The deal, in essence, afforded oil producers considerable leeway to continue drilling and left ample room for interpretation regarding the funding of the green energy shift in the coming years.

For traditional energy investors, the deal certainly didn’t signal that the end of the oil age was on the near-term horizon just yet.

In the corridors of traditional energy markets, you can imagine that satisfaction simmered quietly.

Of course, the true test of COP28 lies ahead.

The success or failure of the agreement hinges not on inked promises in a non-legally binding document but on the actions that countries take in implementing national policies and investments.

The reality is that commitments have been flouted before, as evidenced by the spike in coal use and a slowdown in oil drilling plans in 2022.

COP28, of course, will be measured years into the future when it becomes clear from the actions that follow if the signals provided to governments and investors have cut through or not.

Trillions of dollars will be required to transition to cleaner fuel sources, and private capital is expected to shoulder the lion’s share of this burden.

The current investment landscape, however, is fraught with challenges – even substantial support, such as the US Inflation Reduction Act, has so far struggled to shield capital-intensive green projects from the impact of soaring interest rates.

In the year to date, the iShares Global Clean Energy ETF has fallen to a 23% decline, compared to the S&P 500 Index’s 23% gain.

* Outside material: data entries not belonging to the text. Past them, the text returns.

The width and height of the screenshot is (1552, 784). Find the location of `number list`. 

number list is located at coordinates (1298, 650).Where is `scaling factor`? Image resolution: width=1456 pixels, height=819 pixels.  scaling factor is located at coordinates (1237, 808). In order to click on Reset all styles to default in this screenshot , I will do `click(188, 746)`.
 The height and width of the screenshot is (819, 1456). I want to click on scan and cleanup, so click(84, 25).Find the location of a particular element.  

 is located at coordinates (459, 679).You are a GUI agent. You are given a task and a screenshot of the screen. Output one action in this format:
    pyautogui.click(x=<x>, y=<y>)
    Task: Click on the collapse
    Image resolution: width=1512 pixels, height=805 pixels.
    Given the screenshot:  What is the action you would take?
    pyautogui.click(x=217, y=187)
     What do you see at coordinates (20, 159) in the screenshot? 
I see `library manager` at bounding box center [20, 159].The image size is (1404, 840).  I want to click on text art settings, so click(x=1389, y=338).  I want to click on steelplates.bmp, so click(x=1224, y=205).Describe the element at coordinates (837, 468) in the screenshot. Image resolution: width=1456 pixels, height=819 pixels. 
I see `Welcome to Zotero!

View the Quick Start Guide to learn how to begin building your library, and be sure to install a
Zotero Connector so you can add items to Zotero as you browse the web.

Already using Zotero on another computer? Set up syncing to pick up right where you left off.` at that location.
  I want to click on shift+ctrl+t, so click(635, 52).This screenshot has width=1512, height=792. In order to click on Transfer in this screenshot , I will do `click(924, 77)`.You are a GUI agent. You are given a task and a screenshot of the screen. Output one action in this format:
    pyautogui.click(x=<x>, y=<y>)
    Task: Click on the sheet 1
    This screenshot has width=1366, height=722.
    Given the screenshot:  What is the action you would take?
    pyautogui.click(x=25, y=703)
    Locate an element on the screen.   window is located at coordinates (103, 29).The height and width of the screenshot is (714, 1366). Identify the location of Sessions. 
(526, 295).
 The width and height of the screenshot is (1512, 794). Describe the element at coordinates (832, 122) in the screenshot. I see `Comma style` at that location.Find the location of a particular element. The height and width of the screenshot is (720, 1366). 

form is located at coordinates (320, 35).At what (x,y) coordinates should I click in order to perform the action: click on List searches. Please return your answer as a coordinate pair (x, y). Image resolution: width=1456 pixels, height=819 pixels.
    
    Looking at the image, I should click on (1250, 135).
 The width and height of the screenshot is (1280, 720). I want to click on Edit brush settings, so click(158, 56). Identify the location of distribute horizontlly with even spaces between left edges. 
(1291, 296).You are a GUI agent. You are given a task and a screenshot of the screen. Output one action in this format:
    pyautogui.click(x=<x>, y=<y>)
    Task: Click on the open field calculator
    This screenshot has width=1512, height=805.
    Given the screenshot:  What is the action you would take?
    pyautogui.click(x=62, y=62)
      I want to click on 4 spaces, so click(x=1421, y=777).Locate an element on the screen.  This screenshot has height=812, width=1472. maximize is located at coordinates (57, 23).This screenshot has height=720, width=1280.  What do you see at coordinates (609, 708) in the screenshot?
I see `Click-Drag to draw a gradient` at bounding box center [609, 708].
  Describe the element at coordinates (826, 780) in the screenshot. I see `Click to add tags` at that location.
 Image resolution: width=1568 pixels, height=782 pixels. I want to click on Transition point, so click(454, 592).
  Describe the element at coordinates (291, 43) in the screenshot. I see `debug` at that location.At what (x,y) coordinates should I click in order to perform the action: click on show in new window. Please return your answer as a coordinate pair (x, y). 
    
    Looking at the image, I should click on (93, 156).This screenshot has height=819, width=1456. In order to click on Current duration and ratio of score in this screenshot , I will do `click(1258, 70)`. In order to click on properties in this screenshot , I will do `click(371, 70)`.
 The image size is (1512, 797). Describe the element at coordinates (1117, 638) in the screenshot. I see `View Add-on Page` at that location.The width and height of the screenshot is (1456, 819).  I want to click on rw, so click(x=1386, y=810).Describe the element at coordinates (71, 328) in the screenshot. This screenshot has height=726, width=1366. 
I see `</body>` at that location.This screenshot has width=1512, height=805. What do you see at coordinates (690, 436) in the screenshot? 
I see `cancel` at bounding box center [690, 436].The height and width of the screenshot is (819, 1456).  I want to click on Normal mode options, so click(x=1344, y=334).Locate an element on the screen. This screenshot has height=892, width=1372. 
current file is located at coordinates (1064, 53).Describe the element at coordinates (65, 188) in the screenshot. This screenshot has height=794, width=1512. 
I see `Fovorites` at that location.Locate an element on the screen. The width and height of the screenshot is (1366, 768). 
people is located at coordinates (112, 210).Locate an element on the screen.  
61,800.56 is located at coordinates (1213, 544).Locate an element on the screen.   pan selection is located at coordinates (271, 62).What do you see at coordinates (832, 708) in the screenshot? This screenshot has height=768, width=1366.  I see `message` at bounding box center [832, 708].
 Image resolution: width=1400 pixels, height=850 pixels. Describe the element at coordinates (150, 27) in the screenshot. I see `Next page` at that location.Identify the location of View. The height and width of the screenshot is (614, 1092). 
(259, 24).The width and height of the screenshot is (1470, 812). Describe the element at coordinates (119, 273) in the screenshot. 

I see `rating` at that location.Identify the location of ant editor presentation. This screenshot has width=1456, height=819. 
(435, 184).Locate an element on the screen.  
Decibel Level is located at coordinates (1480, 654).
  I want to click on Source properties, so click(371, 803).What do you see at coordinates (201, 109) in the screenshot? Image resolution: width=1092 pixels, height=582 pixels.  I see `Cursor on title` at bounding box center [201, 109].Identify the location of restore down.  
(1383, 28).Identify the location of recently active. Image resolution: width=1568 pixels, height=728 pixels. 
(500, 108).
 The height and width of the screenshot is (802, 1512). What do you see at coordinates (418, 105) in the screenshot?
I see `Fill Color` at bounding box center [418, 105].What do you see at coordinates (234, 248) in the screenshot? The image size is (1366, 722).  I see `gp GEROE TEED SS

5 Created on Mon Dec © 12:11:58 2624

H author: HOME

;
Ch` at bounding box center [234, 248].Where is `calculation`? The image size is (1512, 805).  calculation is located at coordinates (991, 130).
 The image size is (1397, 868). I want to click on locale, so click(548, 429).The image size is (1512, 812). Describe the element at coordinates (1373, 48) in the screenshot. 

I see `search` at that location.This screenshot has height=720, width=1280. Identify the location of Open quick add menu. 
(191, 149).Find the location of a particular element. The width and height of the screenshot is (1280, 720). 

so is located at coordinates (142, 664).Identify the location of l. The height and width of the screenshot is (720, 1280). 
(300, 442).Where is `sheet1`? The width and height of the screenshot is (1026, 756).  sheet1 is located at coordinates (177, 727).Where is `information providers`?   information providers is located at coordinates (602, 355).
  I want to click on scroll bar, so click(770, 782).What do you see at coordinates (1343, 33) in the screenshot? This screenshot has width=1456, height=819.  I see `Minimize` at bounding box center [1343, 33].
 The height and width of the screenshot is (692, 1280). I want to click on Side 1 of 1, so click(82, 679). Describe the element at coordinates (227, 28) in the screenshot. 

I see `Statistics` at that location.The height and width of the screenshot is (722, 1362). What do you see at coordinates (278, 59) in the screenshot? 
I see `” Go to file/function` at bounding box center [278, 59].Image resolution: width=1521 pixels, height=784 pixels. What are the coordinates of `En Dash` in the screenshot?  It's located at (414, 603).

But market opportunities in clean energy stocks, which have been battered in 2023 until the past month or so, are starting to emerge.

It’s hard not to believe – with the turn in the rate cycle – that many of these stocks are in an oversold condition.

Next year, the International Energy Association expects wind and solar power to exceed coal power for the first time.

But at the same time, and for now at least, oil and gas demand is still growing, resulting in record annual profits for oil companies last year, though perhaps the sell-by date for the oil majors’ product is now coming into view.

Is there a dark horse in the global energy renaissance?

In any case, while the headlines from Dubai tried to decipher whether COP28 was a success or failure for renewables or a failure or success for fossils, another contender emerged as the unsung hero of COP28: nuclear power.

For the first time ever at a COP agreement, there was a unanimous endorsement to not just include but “accelerate” nuclear energy as a solution to climate change.

The fact that the decision text included nuclear in its list of clean technologies that need to grow as part of the fossil fuel phase-out was a true milestone in the current atomic revival.

As I wrote in these pages last week, during the summit, a total of 22 countries, including the US, the UK, France, South Korea, Hungary and the Netherlands, signed a pledge to triple nuclear energy capacity from 2020 by 2050.

“Nuclear energy is back,” said French President Emmanuel Macron. Tripling production capacities “sends a powerful message to the world,” he said.

Now, tripling production may not sound like much, but it’s a massive effort that will require massive investment…

Which means there’s still room for significant growth – and significant profits for those who get in now.

But capitalising on this nuclear opportunity isn’t just about throwing money at any company with “nuclear” in its name…

It’s about strategic, informed investing.

I’ve been closely monitoring the nuclear sector, analysing trends, technologies and market movements as part of my day job as editor of Strategic Energy Alert.

I recommended my first position in this sector for the service a few months ago, which we closed out last week at a substantial profit.

Now, I’ve identified what I believe is another top pick in this space — and hopefully the first of many winners in 2024 and beyond.

Right now, uranium stocks are one of my favourite places to be in the nuclear sector.

Prices have risen to near 16-year high at more than $86 a pound, after being at only $48 at the start of 2023.

Sometimes, the markets just say it best.